After returning to the Czech Republic, he continued to research martensitic transformations in cooperation with Václav Novák form the Department of Metals at the Institute of Physics, and Michal Landa from the Institute of Thermodynamics of the Czech Academy of Sciences. In 2000, in cooperation with Petr Lukáš, he was entrusted with his first research project targeting the use of neutron scattering for studying deformation processes in metallic materials manifesting martensitic phase deformations. He continued this research by performing systematic experiments using high-energy synchrotron radiation at ESRF in Grenoble in France. In recognition of his results in diffraction research of localized deformation mechanisms of thin fibres of NiTi memory-shape alloys published in Science, he and his team received the Siemens Award for the best result in basic research in 2016.
After 2005, Petr Šittner led the FZU team in a series of prestigious European projects, some of which focused on the use of NiTi alloys in technical applications. A group of young post-doctoral researchers, closely cooperating on the projects with researchers from industrial companies from all over Europe, became one of the two pillars of the newly established Department of Functional Materials in 2000, currently led by Šittner.

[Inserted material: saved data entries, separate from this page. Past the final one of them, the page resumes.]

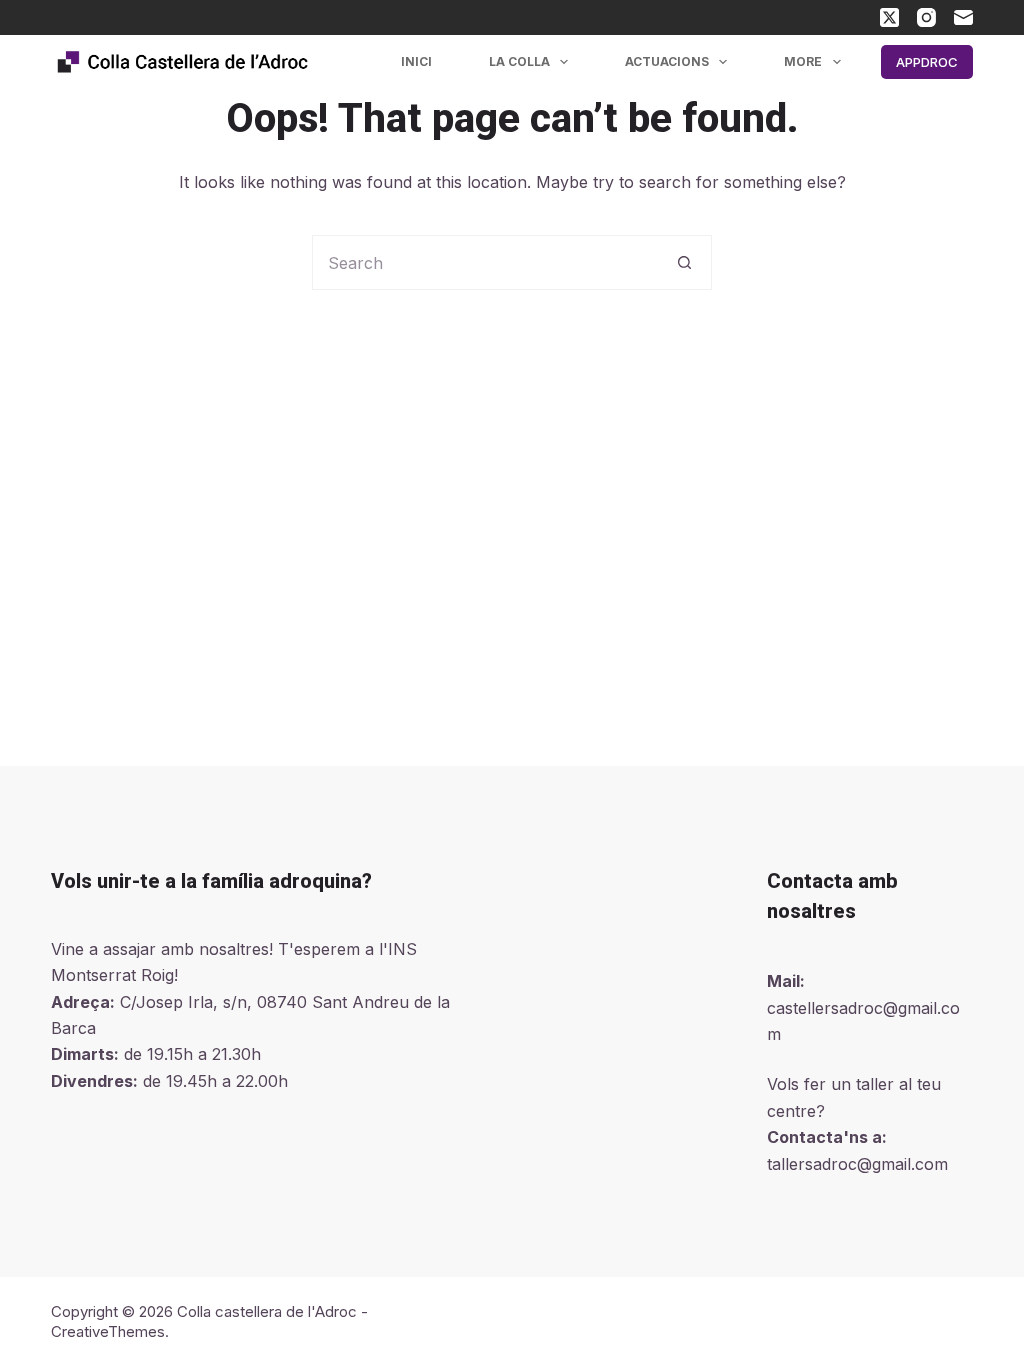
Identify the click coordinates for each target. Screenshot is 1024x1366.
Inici (416, 61)
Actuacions (667, 61)
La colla (519, 61)
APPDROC (927, 62)
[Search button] (684, 262)
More (803, 61)
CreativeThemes (108, 1331)
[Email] (963, 17)
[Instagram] (926, 17)
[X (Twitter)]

Petr Šittner is also involved with the development of new neutron diffraction and imagining methods within the Czech part of project to build the European Spallation Source in Lund, Sweden. In the last twenty years, he has been involved in several short-term assignments at the Mie University in Japan, University of Western Australia in Perth or Université Franche-Comté in Besancon and Université Joseph Furrier in Grenoble (both in France) as a visiting professor.
Praemium Academiae
The decision to award the Academy Premium is taken by the president of the Czech Academy of Sciences in consultation with the Advisory Board composed of Czech and international experts based on the results achieved by researchers and considering the future perspective of their research. Apart from expert CVs and a framework intent presenting the main focus of the research, the selected candidates are asked to submit a schedule for drawing the funds. At the same time, the winners of the prize receive the status of a visitor of the Academic Assembly of the Czech Academy of Sciences for the duration of the funding programme. The proposals to award the Academy Premium are submitted by the Directors of individual institutes of the Czech Academy of Sciences and by the President of the Research Council of the Academy. Since 2007, the Academy Premium has been awarded to 29 researchers; the laureates include our colleagues: Pavel Jelínek (2016), Martin Nikl (2013), Tomáš Jungwirth (2008), Václav Petříček (2007).